Das Bundesgericht hielt fest, dass bei juristischen Personen nach Art. 20 Abs. 1 StHG der Ort der tatsächlichen Verwaltung den statutarischen Sitz verdrängt, wenn beide auseinanderfallen. Es bestätigte, dass im Steuerhoheitsverfahren für die Feststellung des Orts der tatsächlichen Verwaltung das Beweismass der überwiegenden Wahrscheinlichkeit genügt und dass der Wohnsitz der geschäftsführenden Person kein subsidiärer Anknüpfungspunkt ist, wohl aber als tatsächlicher Verwaltungsort in Betracht fällt, wenn dort die wesentlichen Unternehmensentscheide schwergewichtig getroffen werden.
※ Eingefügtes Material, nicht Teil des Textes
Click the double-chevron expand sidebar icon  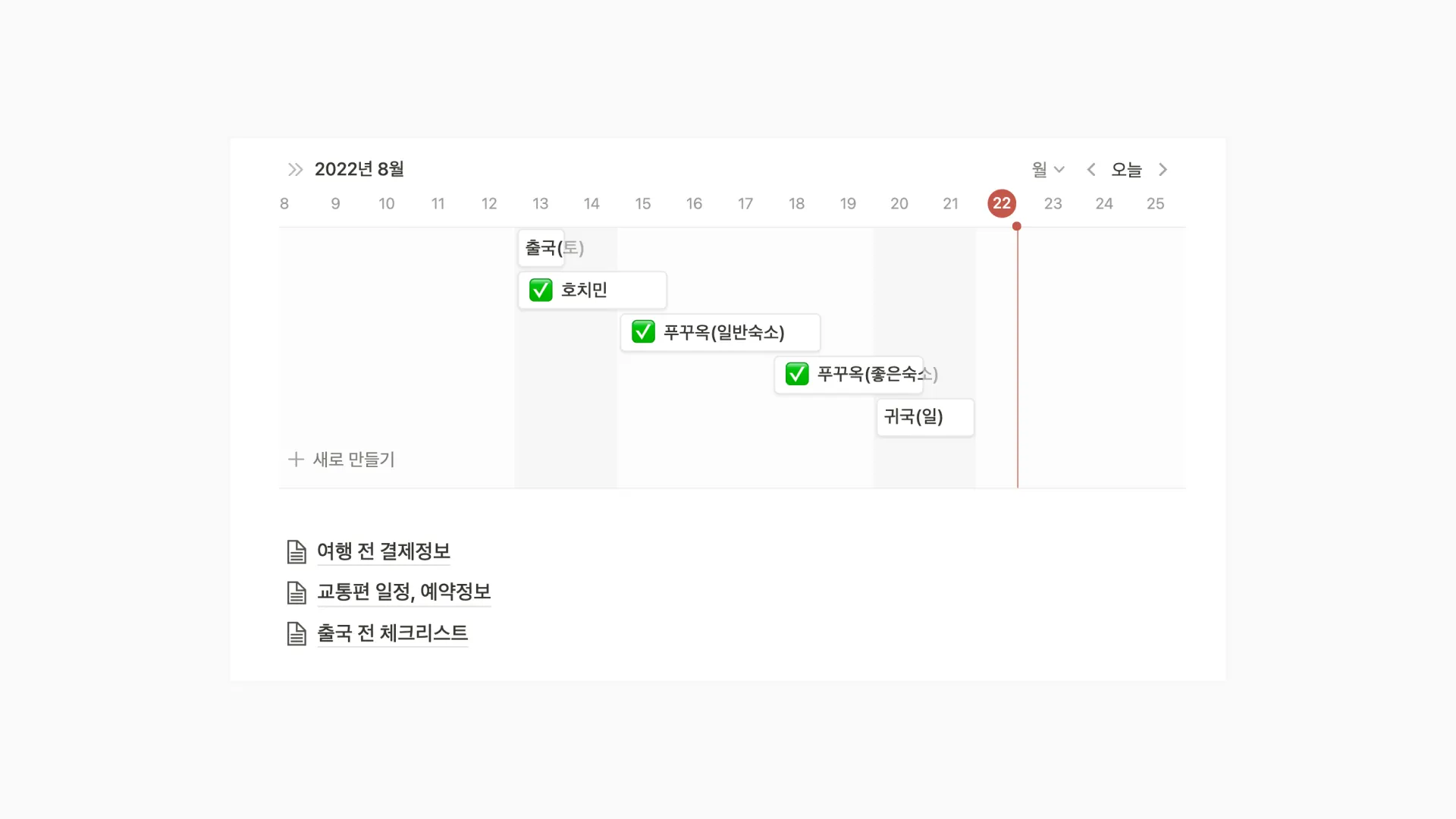click(295, 169)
Aufgrund der geringen Domizilsubstanz im Kanton Zug, des Fehlens eigener Infrastruktur und Personals dort sowie der gesamten Indizienlage durfte die Vorinstanz ohne Bundesrechtsverletzung annehmen, dass die tatsächliche Verwaltung im Kanton Zürich lag und nicht im Ausland. Soweit die Beschwerdeführerin ihre Anträge erst nach Ablauf der Beschwerdefrist gegenüber dem Kanton Zug ergänzte, blieb dies unbeachtlich.

Entscheid

Die Beschwerde wurde abgewiesen, soweit darauf eingetreten wurde. Damit blieb es dabei, dass die Beschwerdeführerin für die Steuerperioden 2016 bis 2021 im Kanton Zürich unbeschränkt steuerpflichtig ist.